**Saved data entries**
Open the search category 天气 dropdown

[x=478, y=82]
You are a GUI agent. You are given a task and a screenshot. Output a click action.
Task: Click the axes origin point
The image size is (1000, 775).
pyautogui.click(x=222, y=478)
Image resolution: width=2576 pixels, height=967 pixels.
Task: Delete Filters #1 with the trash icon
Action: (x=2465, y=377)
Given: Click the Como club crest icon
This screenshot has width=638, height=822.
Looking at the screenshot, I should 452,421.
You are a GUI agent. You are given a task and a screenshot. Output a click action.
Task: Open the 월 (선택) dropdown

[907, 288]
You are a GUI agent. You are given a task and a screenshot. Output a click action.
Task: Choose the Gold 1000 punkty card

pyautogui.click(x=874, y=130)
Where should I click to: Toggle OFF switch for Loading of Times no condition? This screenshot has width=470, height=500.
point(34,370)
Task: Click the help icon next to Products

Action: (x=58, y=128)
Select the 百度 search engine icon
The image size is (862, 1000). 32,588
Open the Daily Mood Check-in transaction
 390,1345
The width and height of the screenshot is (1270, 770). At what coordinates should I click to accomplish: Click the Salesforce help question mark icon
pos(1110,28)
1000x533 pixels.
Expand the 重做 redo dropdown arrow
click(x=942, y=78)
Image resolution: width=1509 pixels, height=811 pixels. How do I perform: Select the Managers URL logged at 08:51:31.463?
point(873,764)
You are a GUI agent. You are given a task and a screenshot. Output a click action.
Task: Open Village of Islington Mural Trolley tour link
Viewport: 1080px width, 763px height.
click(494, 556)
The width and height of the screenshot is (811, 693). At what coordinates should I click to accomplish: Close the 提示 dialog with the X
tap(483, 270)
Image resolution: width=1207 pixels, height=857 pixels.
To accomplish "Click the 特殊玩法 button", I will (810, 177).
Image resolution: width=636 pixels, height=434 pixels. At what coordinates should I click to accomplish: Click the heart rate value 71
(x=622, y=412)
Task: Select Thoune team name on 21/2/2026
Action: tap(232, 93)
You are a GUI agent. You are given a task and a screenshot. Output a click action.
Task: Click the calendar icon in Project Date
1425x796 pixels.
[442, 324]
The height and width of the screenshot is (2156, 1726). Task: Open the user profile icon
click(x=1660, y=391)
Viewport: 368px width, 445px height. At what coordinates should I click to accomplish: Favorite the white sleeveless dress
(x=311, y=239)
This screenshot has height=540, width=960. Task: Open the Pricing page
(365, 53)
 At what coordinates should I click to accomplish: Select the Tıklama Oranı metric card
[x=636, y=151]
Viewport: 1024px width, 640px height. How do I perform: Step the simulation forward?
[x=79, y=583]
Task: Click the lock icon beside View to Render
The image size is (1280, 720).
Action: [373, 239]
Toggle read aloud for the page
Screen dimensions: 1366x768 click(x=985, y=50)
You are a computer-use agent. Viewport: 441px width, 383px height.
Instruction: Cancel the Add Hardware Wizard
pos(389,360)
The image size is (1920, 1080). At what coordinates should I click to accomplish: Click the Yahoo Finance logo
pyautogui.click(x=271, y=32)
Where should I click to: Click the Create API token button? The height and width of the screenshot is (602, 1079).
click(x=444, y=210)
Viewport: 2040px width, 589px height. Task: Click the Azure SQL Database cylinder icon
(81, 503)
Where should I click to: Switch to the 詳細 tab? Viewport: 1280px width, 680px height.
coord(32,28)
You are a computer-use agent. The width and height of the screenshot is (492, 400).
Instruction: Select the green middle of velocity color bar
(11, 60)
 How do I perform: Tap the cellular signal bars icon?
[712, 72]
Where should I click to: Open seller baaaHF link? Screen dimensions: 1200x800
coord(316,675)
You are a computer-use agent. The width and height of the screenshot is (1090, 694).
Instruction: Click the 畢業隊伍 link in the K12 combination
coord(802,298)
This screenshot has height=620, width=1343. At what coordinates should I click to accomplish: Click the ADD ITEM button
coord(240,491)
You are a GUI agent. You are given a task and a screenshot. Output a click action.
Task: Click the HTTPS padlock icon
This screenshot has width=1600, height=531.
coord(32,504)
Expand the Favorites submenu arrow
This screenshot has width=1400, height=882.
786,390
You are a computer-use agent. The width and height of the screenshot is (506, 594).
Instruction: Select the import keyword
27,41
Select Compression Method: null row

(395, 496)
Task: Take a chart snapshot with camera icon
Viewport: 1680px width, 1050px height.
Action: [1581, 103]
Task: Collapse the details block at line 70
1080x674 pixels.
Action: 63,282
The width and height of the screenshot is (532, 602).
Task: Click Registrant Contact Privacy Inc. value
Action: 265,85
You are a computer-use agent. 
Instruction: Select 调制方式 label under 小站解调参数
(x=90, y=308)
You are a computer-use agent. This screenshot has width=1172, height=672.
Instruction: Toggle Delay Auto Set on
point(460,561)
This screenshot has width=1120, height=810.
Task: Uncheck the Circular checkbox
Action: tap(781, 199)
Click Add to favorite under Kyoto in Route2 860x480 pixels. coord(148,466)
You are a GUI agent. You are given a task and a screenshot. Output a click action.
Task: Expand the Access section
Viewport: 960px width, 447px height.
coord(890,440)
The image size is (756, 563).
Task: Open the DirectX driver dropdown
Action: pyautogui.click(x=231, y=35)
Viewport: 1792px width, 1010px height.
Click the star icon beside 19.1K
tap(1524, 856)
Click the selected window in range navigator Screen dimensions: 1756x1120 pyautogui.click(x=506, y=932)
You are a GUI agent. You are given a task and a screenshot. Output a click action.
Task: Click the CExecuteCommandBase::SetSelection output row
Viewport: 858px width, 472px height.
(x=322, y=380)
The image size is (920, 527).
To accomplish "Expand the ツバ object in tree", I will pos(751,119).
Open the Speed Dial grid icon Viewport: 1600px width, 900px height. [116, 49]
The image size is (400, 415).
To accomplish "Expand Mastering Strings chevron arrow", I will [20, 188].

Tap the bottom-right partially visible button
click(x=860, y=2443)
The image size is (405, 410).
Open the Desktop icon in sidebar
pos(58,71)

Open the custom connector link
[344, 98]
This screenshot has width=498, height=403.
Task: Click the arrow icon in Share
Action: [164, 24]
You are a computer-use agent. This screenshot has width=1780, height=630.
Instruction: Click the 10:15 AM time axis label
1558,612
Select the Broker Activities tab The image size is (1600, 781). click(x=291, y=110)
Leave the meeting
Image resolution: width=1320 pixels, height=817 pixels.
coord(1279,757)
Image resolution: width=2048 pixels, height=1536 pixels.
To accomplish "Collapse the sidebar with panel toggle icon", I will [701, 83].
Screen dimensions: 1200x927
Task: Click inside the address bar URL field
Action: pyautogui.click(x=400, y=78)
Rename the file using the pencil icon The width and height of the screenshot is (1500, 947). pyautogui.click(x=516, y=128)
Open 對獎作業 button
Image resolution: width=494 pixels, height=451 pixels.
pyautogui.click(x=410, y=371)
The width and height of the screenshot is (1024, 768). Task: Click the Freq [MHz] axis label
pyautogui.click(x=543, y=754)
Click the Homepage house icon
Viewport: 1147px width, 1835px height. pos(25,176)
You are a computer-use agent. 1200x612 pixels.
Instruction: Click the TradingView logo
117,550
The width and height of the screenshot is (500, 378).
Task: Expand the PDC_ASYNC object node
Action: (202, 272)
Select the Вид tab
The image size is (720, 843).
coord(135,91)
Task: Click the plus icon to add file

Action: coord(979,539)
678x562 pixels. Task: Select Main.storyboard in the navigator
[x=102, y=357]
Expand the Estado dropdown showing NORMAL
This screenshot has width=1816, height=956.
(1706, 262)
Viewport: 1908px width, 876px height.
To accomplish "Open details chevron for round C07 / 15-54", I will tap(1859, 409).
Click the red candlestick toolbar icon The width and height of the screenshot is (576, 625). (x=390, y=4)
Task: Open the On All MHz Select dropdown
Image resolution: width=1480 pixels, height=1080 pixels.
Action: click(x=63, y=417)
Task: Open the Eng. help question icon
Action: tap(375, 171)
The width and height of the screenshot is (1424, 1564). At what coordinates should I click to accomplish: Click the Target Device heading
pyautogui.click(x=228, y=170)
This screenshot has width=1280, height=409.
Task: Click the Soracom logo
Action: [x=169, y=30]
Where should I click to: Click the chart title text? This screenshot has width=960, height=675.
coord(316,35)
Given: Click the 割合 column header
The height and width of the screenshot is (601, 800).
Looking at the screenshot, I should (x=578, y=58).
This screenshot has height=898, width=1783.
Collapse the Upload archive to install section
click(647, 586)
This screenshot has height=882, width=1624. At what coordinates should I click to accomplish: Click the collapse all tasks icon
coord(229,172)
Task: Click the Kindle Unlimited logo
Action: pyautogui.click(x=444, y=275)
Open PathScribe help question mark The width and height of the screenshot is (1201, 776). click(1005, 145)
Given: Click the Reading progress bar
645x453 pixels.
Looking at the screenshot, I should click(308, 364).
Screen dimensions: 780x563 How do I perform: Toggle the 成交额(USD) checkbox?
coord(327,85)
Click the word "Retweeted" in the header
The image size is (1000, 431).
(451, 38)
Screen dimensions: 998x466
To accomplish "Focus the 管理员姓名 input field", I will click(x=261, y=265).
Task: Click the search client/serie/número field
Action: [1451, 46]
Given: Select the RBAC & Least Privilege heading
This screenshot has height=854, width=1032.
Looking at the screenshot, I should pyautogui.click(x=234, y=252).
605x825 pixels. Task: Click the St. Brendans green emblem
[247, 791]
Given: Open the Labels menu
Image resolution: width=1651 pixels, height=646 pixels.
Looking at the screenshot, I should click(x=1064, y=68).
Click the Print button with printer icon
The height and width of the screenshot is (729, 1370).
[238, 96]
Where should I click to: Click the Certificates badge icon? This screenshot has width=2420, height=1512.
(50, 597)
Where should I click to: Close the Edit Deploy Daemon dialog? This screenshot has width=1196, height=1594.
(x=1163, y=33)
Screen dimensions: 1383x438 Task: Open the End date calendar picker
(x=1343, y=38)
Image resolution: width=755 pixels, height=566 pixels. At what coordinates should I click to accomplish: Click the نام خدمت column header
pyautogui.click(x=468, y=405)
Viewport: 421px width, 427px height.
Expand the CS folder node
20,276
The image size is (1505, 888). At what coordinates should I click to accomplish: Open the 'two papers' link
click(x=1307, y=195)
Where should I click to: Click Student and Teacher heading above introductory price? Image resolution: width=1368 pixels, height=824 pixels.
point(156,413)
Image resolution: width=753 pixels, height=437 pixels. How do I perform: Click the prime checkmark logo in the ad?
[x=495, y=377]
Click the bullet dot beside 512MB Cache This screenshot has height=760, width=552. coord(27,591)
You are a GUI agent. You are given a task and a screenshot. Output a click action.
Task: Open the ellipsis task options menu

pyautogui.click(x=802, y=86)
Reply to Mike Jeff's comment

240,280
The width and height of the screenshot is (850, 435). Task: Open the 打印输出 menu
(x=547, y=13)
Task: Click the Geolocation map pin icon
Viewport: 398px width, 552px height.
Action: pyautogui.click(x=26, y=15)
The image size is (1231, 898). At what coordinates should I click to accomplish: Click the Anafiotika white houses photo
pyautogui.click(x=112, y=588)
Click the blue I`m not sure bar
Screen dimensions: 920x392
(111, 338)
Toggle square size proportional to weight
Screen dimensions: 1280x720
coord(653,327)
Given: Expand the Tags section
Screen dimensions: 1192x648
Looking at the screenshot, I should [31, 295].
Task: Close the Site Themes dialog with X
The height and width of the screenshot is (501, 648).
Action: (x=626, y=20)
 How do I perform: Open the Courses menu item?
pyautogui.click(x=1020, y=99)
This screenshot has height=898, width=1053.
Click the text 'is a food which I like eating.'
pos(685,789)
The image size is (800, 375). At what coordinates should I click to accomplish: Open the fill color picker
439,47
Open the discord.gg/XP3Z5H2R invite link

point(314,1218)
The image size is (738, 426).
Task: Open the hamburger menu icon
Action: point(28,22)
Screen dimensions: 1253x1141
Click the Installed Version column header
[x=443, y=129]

**TASK TO CARRY OUT**
Set down, please, the lines from the line holding "The image size is (800, 375)." through the final line of the data, exactly and with nothing added.

**SOLUTION**
The image size is (800, 375). At what coordinates should I click to accomplish: Open the fill color picker
439,47
Open the discord.gg/XP3Z5H2R invite link

point(314,1218)
The image size is (738, 426).
Task: Open the hamburger menu icon
Action: point(28,22)
Screen dimensions: 1253x1141
Click the Installed Version column header
[x=443, y=129]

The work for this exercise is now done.